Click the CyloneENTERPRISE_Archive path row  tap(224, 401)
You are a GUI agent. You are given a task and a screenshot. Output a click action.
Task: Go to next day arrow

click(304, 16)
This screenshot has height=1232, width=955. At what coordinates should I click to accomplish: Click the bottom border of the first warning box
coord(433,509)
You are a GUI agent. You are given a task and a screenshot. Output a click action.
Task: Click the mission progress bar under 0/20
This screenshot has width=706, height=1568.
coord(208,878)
- - - - -
== Assignment ==
Copy all the records exactly so that no character differs from the source.

== Solution ==
Click the CyloneENTERPRISE_Archive path row  tap(224, 401)
You are a GUI agent. You are given a task and a screenshot. Output a click action.
Task: Go to next day arrow

click(304, 16)
This screenshot has height=1232, width=955. At what coordinates should I click to accomplish: Click the bottom border of the first warning box
coord(433,509)
You are a GUI agent. You are given a task and a screenshot. Output a click action.
Task: Click the mission progress bar under 0/20
This screenshot has width=706, height=1568.
coord(208,878)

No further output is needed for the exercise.